India temporarily bans BJP state chief minister from campaign after anti-Muslim comment

NEW DELHI (Reuters) - India’s election commission on Monday banned a Hindu state chief minister from campaigning for three days after anti-Muslim comments in an election that will end next month.

Yogi Adityanath, Chief Minister of India's most populous state of Uttar Pradesh, addresses the audience after inaugurating power projects in Allahabad, India, June 4, 2017. REUTERS/Jitendra Prakash

The saffron-clad Yogi Adityanath, a member of Prime Minister Narendra Modi’s ruling party, had been warned this month about his campaign speeches, the election commission said.

The commission said Adityanath, chief minister of Uttar Pradesh, had spoken about a “green virus” in a speech last week in reference to Muslim voters who he said were being wooed by opposition parties.

Modi’s Bharatiya Janata Party (BJP) has been playing to its nationalist base and painting its rivals as soft on terrorism and eager to appease Muslims, who make up about 14 percent of India’s 1.3 billion population.

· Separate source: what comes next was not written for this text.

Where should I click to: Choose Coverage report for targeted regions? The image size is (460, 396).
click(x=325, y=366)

A BJP spokesman said the party was inclusive towards all communities. “The party believes in all-together development for all, and we don’t believe in any polarization,” spokesman Harish Srivastava said.

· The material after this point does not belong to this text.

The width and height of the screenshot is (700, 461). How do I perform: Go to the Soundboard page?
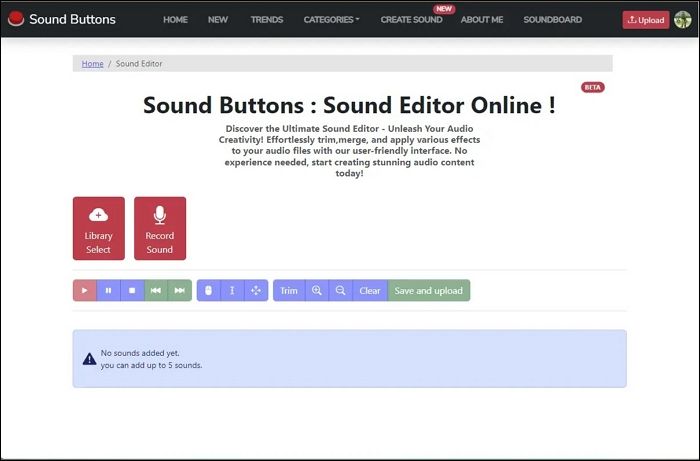[552, 19]
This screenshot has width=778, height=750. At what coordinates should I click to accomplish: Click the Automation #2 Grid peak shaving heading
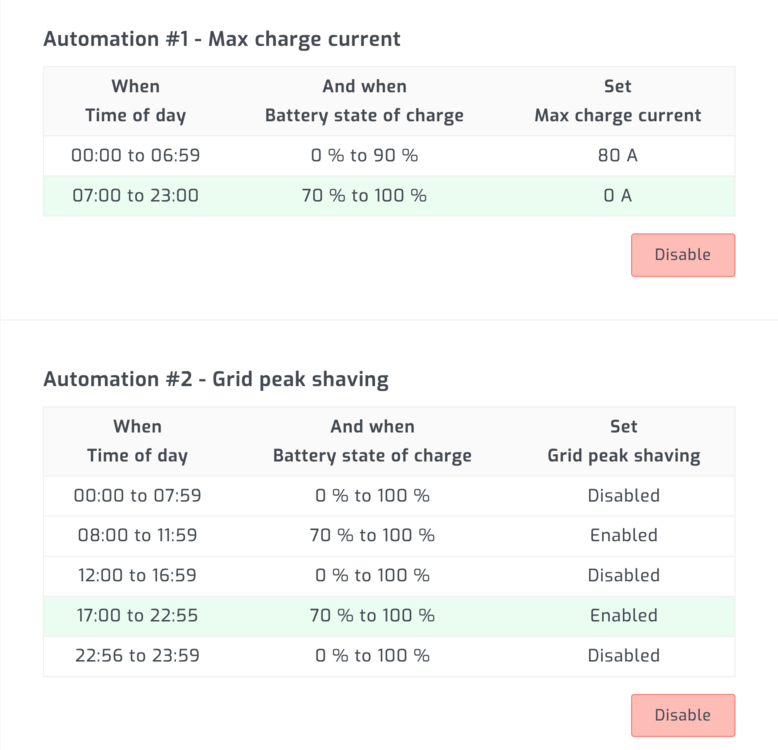[x=216, y=379]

The election commission also imposed a ban on the leader of the Dalits, people at the bottom of the Hindu caste structure, saying she had violated a code of conduct by asking Muslims to vote en bloc for opposition candidates.

The ban on Dalit leader Mayawati would run for two days, it said.

A spokesman for Mayawati’s Bahujan Samaj Party (BSP), which is in an alliance with another regional party in Uttar Pradesh, could not be reached for comment.

The commission on Monday also banned Azam Khan, a leader from the Samajwadi Party (SP), an ally of the BSP, and minister Maneka Gandhi from campaigning for violating the code of conduct. Khan was banned for three days, while Gandhi was banned for two days.

Staggered voting in the general election began last Thursday and will end on May 19.

Although jobs, nationalism and conditions for farmers are the main issues, religion is an important and sensitive topic.

The BJP repeated in its manifesto a commitment to build a Hindu temple in the northern town of Ayodhya at a site disputed by Muslims, seeking to gain the support of majority Hindus.

Last week, BJP president Amit Shah referred to illegal Muslim immigrants as “termites” and vowed to throw them into the sea.

Surveys suggest Modi’s ruling alliance looks set to win a majority smaller than in the last election in 2014, when it secured a commanding win on a promise to turn India into an economic and military power.